February 23, 2018

Long-Term Recovery Increases Quality of Life

Receiving successful treatment for an alcohol and drug problem can result in steep increases in physical, psychological, and social well-being, according to the Research Society on Alcoholism.

Alcohol and other drug (AOD) treatment and recovery research typically focuses on outcomes such as 'days abstinent.' Yet the degree to which individuals may be functioning better physically, socially and psychologically, how happy they may be, and their levels of self-esteem may be equally important as measures of progress.

Little is known about whether such changes occur, when they may occur, and for whom, as people progress in recovery. This study sought to improve understanding of recovery milestones and points of vulnerability and growth.

Five Measures of Well-Being

Researchers analyzed a national, probability-based, cross-sectional sample of US adults who answered yes to the question "Did you used to have a problem with alcohol or drugs but no longer do?"

Of the original sample of 39,809, the final weighted sample responding positively was 2,002 (60% men, 40% women). Relationships between time in recovery and five measures of well-being quality of life, happiness, self-esteem, recovery capital, and psychological distress were examined for two temporal periods: the first 5 years, and the first 40 years, after resolving an AOD problem.

In general, recovery from AOD problems was associated with dynamic improvements in indices of well-being. This was the case during the first five-year span of time, with the exception of the first year, where self-esteem and happiness initially decreased before improving.

Steep Decline in Distress

Over the first six years, there were initially steep increases in indices of well-being as well as steep drops in distress followed by shallower increases later.

The authors noted that during early recovery, women, mixed race/Native American groups, and those suffering with opioid- and stimulant-related problems faced ongoing challenges in well-being that suggest a greater need for assistance.

Source: Kelly JF, et al "Beyond Abstinence: Changes in Indices of Quality of Life with Time in Recovery in a Nationally Representative Sample of U.S. Adults." Alcoholism: Clinical & Experimental Research Feb. 23, 2018.

Posted by Webmaster at 11:06 AM

February 10, 2018

Follow-Up Increases Naltrexone Compliance

Symptoms of alcoholism make it more difficult for some people to regularly take the prescription drug naltrexone, which could help treat their disease, a researcher at Oregon State University has found.

The finding helps researchers better understand how to intervene with patients to improve the effectiveness of the medication, said Sarah Dermody, an assistant professor in the School of Psychological Science in OSU's College of Liberal Arts.

"The assumption is the medication is prescribed, so it's going to work, but the patient has to take the medication in order for it to work," Dermody said. "This tells us we need to do more than write a prescription. Having some sort of reoccurring contact with the patient is really important."

The findings were published in the Annals of Behavioral Medicine.

Reduces the Desire to Drink

Dermody studies risky behaviors such as alcohol and nicotine use with the goal of better understanding factors that contribute to alcohol and nicotine use and how best to intervene with problematic use of these substances.

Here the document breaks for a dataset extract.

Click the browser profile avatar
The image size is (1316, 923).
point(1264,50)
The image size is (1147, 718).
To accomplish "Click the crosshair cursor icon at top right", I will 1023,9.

Naltrexone, which works at the receptor level in the brain to reduce a patient's desire to drink, is one of just three medications that is approved by the Food and Drug Administration to treat alcohol use disorder.

The drug is believed to be effective, but only if it is taken as prescribed. Studies show that adherence to the daily medication regimen is poor. The researchers' goal with the new study was to better understand medication usage and factors that influence it.

Adherence Decreases Over Time

They followed a group of 58 people who were prescribed to take naltrexone daily for eight weeks to either reduce or stop drinking. The researchers also studied the effectiveness of a mobile health intervention designed to help people adhere to the medication. In response to daily text messages, patients reported their previous day's alcohol use, cravings and any side effects from using naltrexone.

The researchers found that adherence to the drug decreased over time, with a drop from approximately eight in 10 patients taking the medication at week one to approximately four in 10 patients by week eight. On days when participants completed daily text message assessments, their odds of taking the medication increased by more than two-fold compared to days when the assessments were not completed.

They also found that they could predict who would stick with the medication and who wouldn't, and the factors that influence adherence to the drug included symptoms of the underlying disease. Patients were less likely to take their medication on days they after they drank heavily; on weekends; or when cravings were strong.

Avoidance When Needed Most

"Weekends are a huge part of people's drinking life. That is often when people drink more heavily and when their cravings are strongest," Dermody said. "But they also tend not to be taking naltrexone on the days when the medication is particularly needed."

More research is needed to understand how best to address symptoms that influence medication adherence, Dermody said. Promoting medication adherence after heavy drinking episodes or strong cravings is critical, Dermody said. Ongoing daily contact with the patient could also help.

"We found that some sort of daily contact with the patient is important. It does not have to be human to human," she said. "It could be a mobile phone app that tracks a patient's symptoms and tailors feedback to their needs."